Paul a 11 ans et subi un racket au collège. Lorsque son grand frère le découvre, il lui laisse une lettre dans sa tirelire. C’est le début d’une correspondance par mail alors que Lou-Victor, le grand frère, est soudain loin de Paul. Alors que la situation semble s’aggraver, d’autres personnages vont peu à peu faire leur entrée dans la vie de Paul, avec des échanges de mots en classe ou encore des messages sur Facebook.
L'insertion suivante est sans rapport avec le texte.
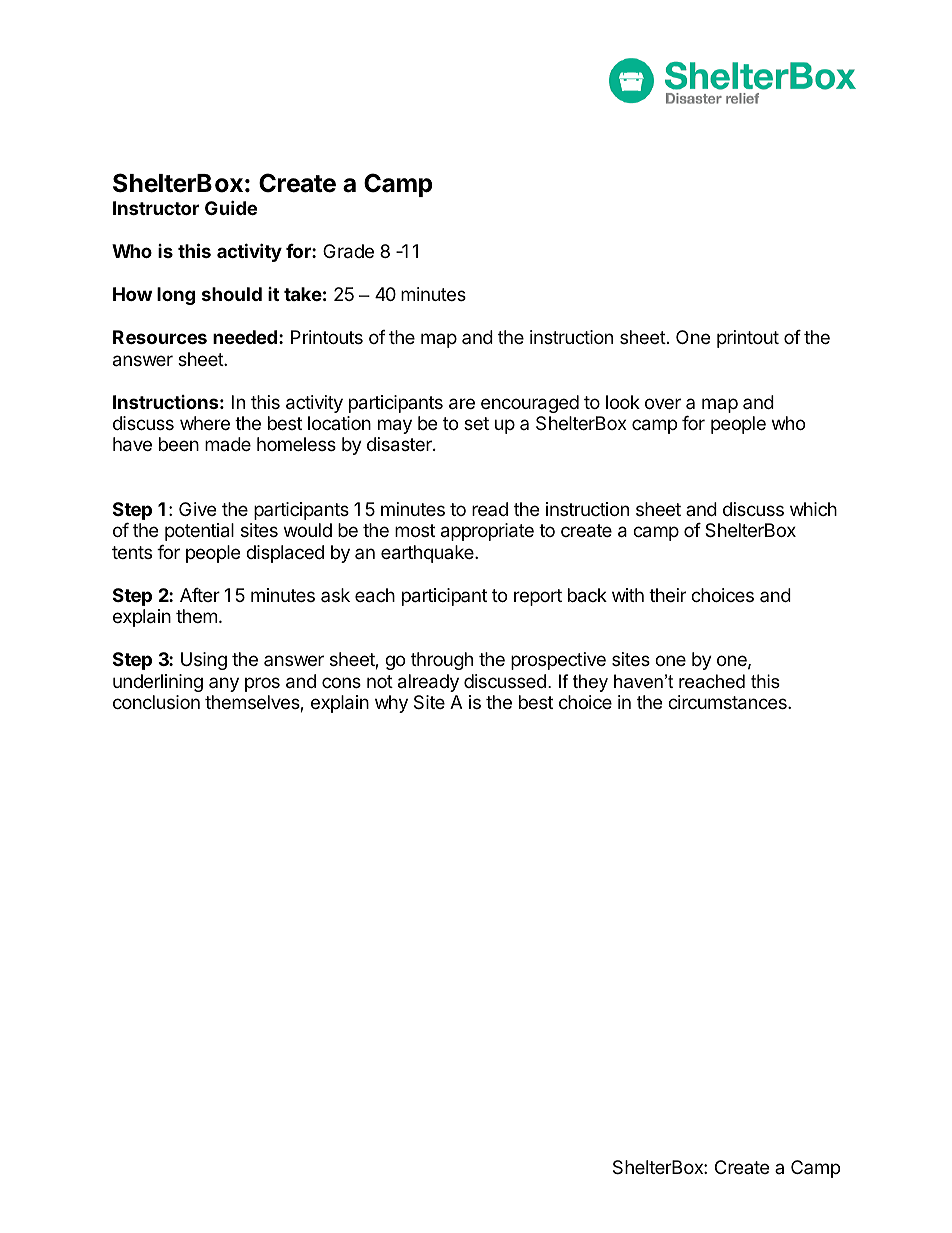 This screenshot has width=952, height=1233. Describe the element at coordinates (400, 444) in the screenshot. I see `disaster` at that location.
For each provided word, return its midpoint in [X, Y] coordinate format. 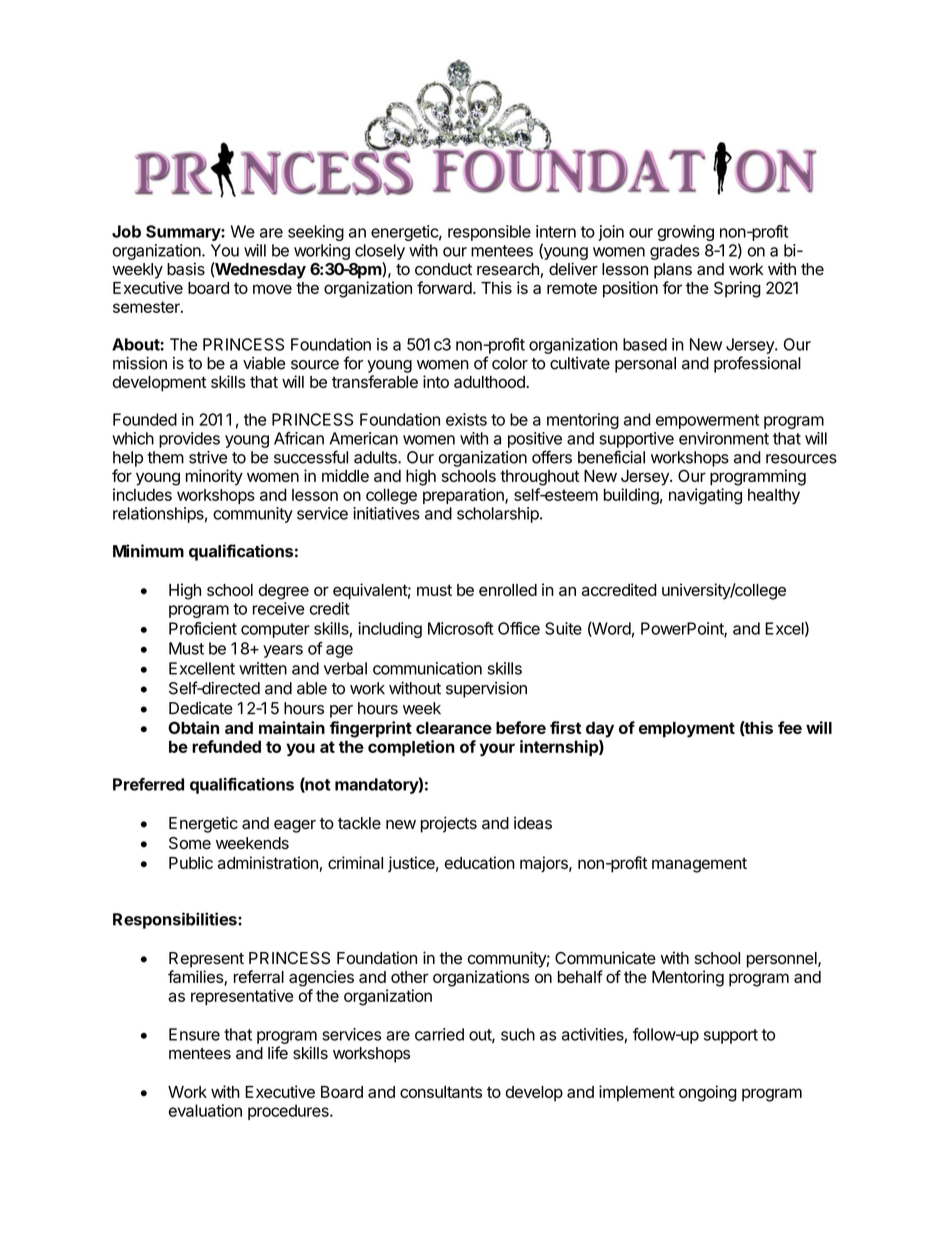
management [699, 865]
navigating [705, 496]
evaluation [205, 1110]
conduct [443, 269]
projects [449, 824]
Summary [184, 233]
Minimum [148, 551]
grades [675, 252]
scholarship [499, 515]
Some [190, 843]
Comment aider son petit frère lorsque l’on est si éloigné de lui ? Éloigné parce qu’ils n’ont jamais été tellement proches, parce que leurs parents ne leur ont jamais véritablement prêté attention, et parce que Lou-Victor est dans un « internat ». Mais Paul n’est pas dupe, même si on ne lui a rien dit, il sait où est réellement son frère. Cette correspondance inattendue, née d’un acte tout de même répréhensible de Lou-Victor, va pourtant amener les deux frères à se confronter, se confier et se redécouvrir. Malgré la distance, le grand frère va tenter d’aider le plus petit à se sortir du terrible engrenage dans lequel il s’est retrouvé. Et s’il ne peut pas venir lui-même s’en charger, peut-être des camarades de Paul le pourront-ils ? Grâce aux conseils de son frère, Paul rencontre Loubna, une élève de troisième solaire et forte, qui semble faire partie d’une histoire compliquée de Lou-Victor, et qui va se révéler une véritable amie…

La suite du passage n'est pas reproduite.